» Consigne: Reproduisez fidèlement, ligne par ligne, l'intégralité du listing ci-dessous.

» Données de l'exercice:

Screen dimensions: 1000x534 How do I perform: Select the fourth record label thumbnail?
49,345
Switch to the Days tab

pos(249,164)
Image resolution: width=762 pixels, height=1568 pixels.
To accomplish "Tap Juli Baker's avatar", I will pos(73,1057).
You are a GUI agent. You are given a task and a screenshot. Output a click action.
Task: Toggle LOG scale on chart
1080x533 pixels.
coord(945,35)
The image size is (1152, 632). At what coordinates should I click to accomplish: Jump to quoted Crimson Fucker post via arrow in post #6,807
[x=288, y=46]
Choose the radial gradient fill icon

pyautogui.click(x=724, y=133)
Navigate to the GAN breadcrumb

» Réponse:
Screen dimensions: 1000x534 How do I perform: Select the fourth record label thumbnail?
49,345
Switch to the Days tab

pos(249,164)
Image resolution: width=762 pixels, height=1568 pixels.
To accomplish "Tap Juli Baker's avatar", I will pos(73,1057).
You are a GUI agent. You are given a task and a screenshot. Output a click action.
Task: Toggle LOG scale on chart
1080x533 pixels.
coord(945,35)
The image size is (1152, 632). At what coordinates should I click to accomplish: Jump to quoted Crimson Fucker post via arrow in post #6,807
[x=288, y=46]
Choose the radial gradient fill icon

pyautogui.click(x=724, y=133)
Navigate to the GAN breadcrumb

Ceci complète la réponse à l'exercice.